■ **Assigned task**
Go through the data and report each line that holds the string "pour".
*** Block opens ***
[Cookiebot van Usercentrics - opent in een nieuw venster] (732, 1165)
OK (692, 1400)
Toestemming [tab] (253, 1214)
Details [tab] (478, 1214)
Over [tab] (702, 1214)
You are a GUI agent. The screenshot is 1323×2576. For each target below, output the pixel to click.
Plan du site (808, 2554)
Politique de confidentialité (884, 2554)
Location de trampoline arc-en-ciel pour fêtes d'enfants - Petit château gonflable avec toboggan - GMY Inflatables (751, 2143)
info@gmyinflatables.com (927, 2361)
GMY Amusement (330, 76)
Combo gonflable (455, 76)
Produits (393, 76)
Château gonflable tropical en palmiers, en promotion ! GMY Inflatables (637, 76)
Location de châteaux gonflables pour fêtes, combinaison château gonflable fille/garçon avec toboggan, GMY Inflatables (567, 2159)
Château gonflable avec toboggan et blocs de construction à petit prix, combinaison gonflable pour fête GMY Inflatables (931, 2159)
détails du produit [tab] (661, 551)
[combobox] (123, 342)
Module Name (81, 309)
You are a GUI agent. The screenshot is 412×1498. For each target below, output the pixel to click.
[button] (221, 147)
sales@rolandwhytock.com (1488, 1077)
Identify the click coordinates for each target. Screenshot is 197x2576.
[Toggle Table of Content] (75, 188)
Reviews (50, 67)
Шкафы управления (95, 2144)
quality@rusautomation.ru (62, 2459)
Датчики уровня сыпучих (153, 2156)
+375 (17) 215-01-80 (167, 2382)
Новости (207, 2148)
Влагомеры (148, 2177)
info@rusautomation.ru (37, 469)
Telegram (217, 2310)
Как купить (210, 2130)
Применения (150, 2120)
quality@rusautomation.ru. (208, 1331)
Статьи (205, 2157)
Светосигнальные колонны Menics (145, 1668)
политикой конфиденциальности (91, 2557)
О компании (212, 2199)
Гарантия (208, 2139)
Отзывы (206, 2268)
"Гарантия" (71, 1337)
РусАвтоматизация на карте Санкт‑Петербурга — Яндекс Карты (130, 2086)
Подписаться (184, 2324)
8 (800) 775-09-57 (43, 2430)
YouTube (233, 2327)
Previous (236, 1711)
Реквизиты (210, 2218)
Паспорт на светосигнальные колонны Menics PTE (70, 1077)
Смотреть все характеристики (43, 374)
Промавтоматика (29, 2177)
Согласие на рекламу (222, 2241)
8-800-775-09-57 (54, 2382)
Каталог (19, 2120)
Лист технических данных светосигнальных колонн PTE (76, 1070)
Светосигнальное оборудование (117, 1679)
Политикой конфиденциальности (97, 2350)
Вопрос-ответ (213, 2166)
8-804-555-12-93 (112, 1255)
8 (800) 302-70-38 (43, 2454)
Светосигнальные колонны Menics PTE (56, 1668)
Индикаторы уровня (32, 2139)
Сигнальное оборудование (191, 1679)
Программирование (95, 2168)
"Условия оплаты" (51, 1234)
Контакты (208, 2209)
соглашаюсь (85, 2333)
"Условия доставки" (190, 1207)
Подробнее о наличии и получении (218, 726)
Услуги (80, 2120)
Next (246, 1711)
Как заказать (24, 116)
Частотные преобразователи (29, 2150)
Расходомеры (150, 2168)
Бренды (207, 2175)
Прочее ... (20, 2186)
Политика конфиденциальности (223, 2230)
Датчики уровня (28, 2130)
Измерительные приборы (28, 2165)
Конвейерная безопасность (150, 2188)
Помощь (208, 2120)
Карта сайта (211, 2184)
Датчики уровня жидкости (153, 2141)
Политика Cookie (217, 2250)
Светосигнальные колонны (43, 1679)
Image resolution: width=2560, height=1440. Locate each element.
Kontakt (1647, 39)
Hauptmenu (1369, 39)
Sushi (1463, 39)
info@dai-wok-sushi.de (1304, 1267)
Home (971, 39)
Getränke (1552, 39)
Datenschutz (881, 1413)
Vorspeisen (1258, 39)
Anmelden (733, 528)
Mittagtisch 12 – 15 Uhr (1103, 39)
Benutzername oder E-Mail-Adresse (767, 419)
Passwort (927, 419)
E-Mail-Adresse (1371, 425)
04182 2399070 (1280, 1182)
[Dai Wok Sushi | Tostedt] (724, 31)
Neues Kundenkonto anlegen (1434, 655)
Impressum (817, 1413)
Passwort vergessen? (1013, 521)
*** Block closes ***
■ **Your response**
Location de trampoline arc-en-ciel pour fêtes d'enfants - Petit château gonflable avec toboggan - GMY Inflatables (751, 2143)
Location de châteaux gonflables pour fêtes, combinaison château gonflable fille/garçon avec toboggan, GMY Inflatables (567, 2159)
Château gonflable avec toboggan et blocs de construction à petit prix, combinaison gonflable pour fête GMY Inflatables (931, 2159)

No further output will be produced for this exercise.